Kapitelvorträge für die Oblaten 1873-1899

      

Kapitel vom 14.11.1894: Das Gebet: Mittelpunkt des religiösen Lebens

Als wir Pius IX. unsere Satzungen vorlegten, nahm uns der Hl. Vater mit Wohlwollen auf: „Meine Kinder“, sagte er, „ihr wollt Ordensleute sein? Macht ihre Betrachtung?“ – „Oh ja, Hl. Vater, das steht ja in unserer Ordensregel.“

Die Empfehlung des Hl. Vaters ist sehr wichtig. Ohne Betrachtung kein Ordensmann! Sie ist die Basis des Ordensgeistes. Das Leben der Welt kreist um weltliche Gelüste, das Leben und die Betrachtung.
Möge darum jeder gewissenhaft seine Betrachtung halten. Eine halbe Stunde ist wahrlich nicht lange. Kommt man zur Morgenbetrachtung zehn Minuten zu spät, und geht fünf Minuten zu früh wieder fort, was ist die Folge? Nun, man hat seine Betrachtung nicht gemacht, sondern hat von der dem lieben Gott geweihten Zeit etwas weggestohlen. Eine halbe Stunde am Morgen und eine Viertelstunde am Abend sind sicher nicht zu viel. Ihr habt viel mehr Zeit zu eurer Erholung. Den ganzen Tag über seid ihr mit Unterricht und Aufsicht beschäftigt. Ist es da nicht richtig, sich am Morgen ein wenig mit dem Herrn zu unterhalten?

Ihr braucht eine spezielle Erlaubnis, der Betrachtung fernzubleiben. Kann man sie am Morgen nicht machen, müssen wir trachten, tagsüber einen freien Augenblick zu finden, um sie nachzuholen. Das ist vielleicht schwer. Darum sollte man sein Möglichstes tun, sie am Morgen zu machen. Wenn unser Amt uns hindert, ihr beizuwohnen, müssten wir uns angewöhnen, sie während der Aufsicht zu machen. Nehmen wir an, ihr fahrt im Omnibus. Wer kann euch da hindern, im Wagen eure Betrachtung zu machen? Dasselbe gilt von allen Aufsichten, im Schlafsaal, im Studiersaal. Entscheidend ist, dass ihr eure Betrachtung macht. Alle Kanzelredner und Meister des geistlichen Lebens dringen darauf. Darum möge das erste, worüber ihr euch in der Beichte anklagt, eure Verstöße gegen die Betrachtung sein, und gebt auch den Beweggrund dafür an. Das sei euch eine heilige Verpflichtung, ist es doch die Grundlage eures Tagewerkes.
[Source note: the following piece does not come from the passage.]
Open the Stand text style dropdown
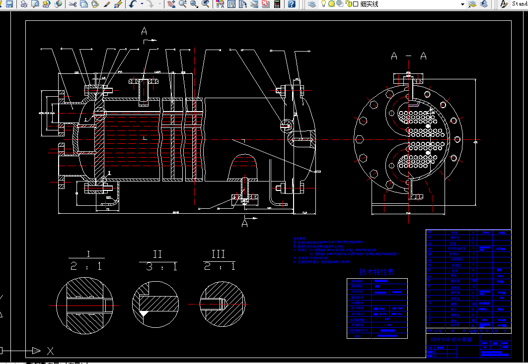The image size is (528, 364). tap(519, 4)
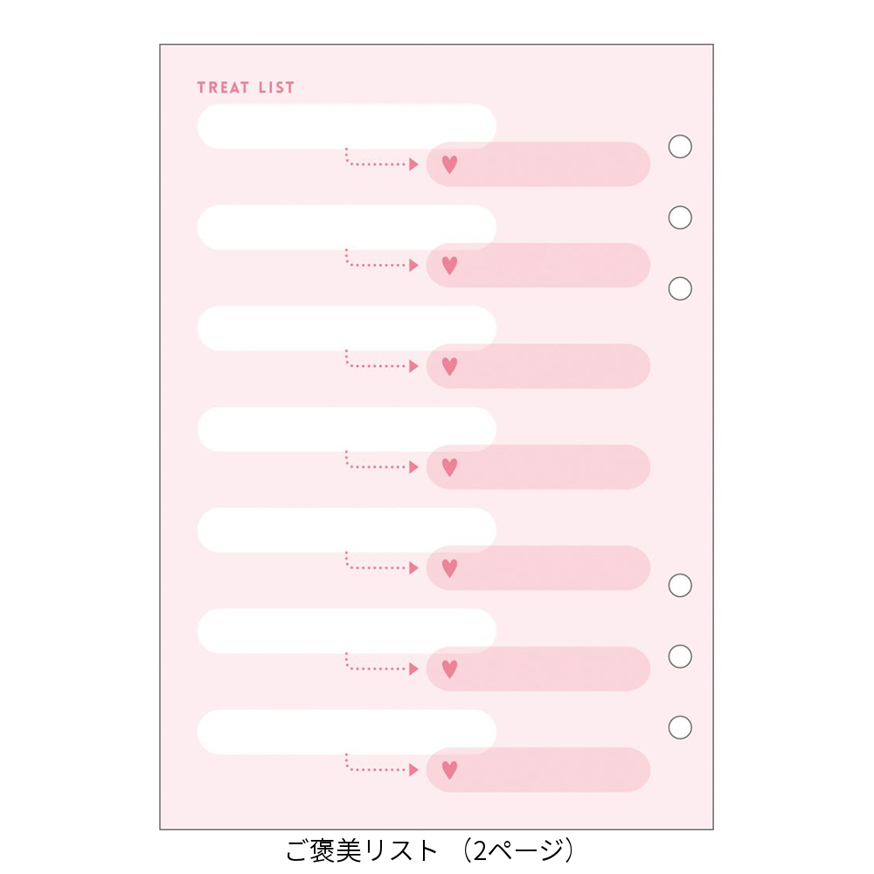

Hat sich nämlich der liebe Gott nicht am Morgen eures Tagewerkes eurer Seele bemächtigt, dann werden dies andere besorgen.

Betrachtung heißt Erhebung unseres Seele zu Gott. Die Gute Mutter definierte sie als „eine Unterhaltung mit Gott über unsere Angelegenheiten.“ D.h. am Morgen muss man seine Vorbereitung machen wie es unser hl. Stifter wünscht: man legt sein Tagewerk zurecht zusammen mit dem lieben Gott. Ihr seht voraus, was ihr während des Tages zu tun habt: Freizeiten, Studien, Unterricht, Aufsichten, etc.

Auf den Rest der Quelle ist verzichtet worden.